Predicting disk needs

How much disk space do I need to keep n days of data?

The disk space required to store a day of data is a function of:

  • how many exporters are sending data;
  • what data templates each exporter is sending;
  • the cardinality of the data in each exporter/template.

To help understand how much disk space is needed, Plixer Scrutinizer includes details abou disk space that is being used as well as predictions based on your current settings.These can be configured via the Admin > Settings > Data History page. At the top of this interface are the desired data retention settings. Below the settings is the method by which data is being aggregated:

  • Every flow sent to Plixer Scrutinizer is stored in its original form in one-minute buckets (1m). That is the minute the flow was exported if the exporter’s clock is within one minute of the Plixer Scrutinizer collector clock. If the clocks are off, it is the minute the flow was collected.
  • 1m records are “rolled up” or aggregated into higher intervals to allow fast long term trending 1m -> 5m -> 30m -> 2h -> 12h. Rollups are limited to the top N conversations and ordered by bytes to determine what will be kept.
  • Traditional rollups: Every element in the original flow template will be in the higher interval templates. This takes more disk space, and for some elements, the higher interval data has little value.
  • Summary and Forensic (SAF) rollups: Any template with the required information elements will be aggregated into a new template definition containing only common elements (srcIP, dstIP, bytes, packets, etc.). This allows for all common reports to be run (for example, country, IP Group, and AS by IP are based on the src/dst IPs) while storing data more efficiently.

Next is a table displaying how much disk space is being used for each data interval. Finally, there is a table showing how much disk space would be needed based on the current settings and the previously collected data.

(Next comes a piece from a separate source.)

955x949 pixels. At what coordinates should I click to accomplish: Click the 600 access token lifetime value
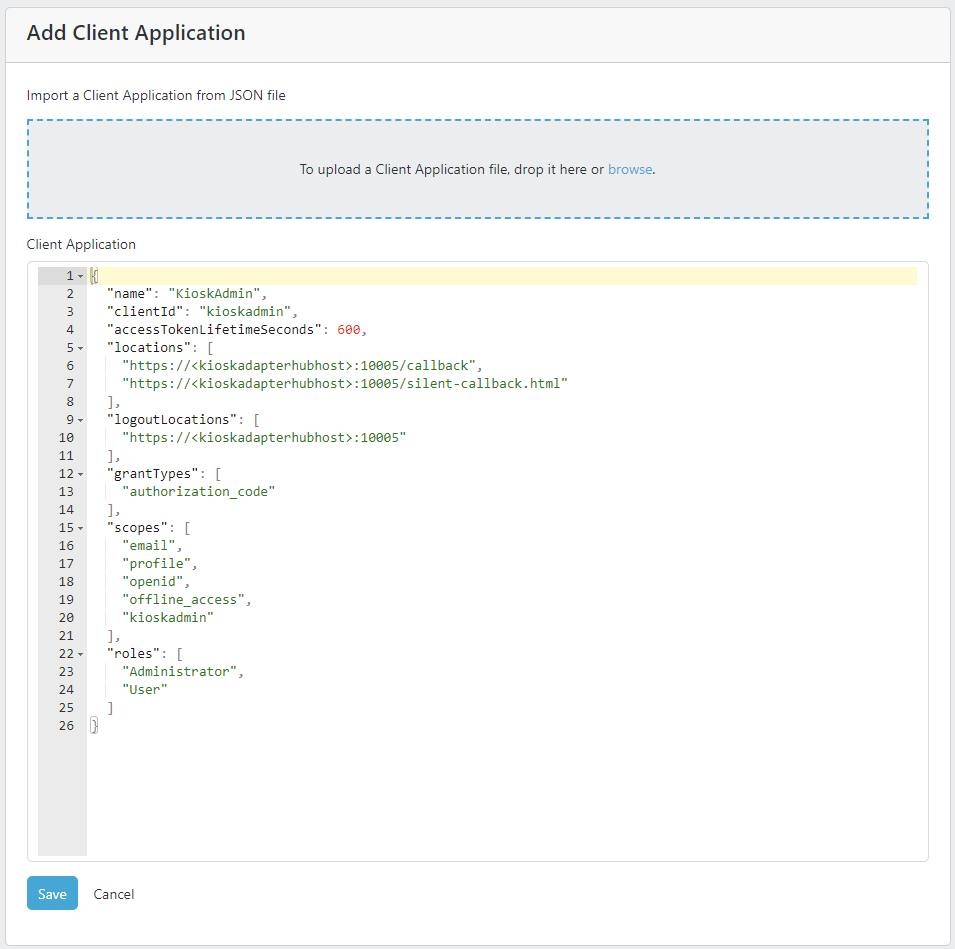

What if the disks can’t support the settings?

Disks have a 10% available threshold. When that is passed, 1m and 5m historical tables will be trimmed until disk utilization falls back under that threshold. If a single exporter was coming in for years and then 50 more added, that single export history will be trimmed until all exporters have the same history.

Note

If all flows are between the same two IPs, the data can be stored much more efficiently than if each flow is a unique pair of IPs.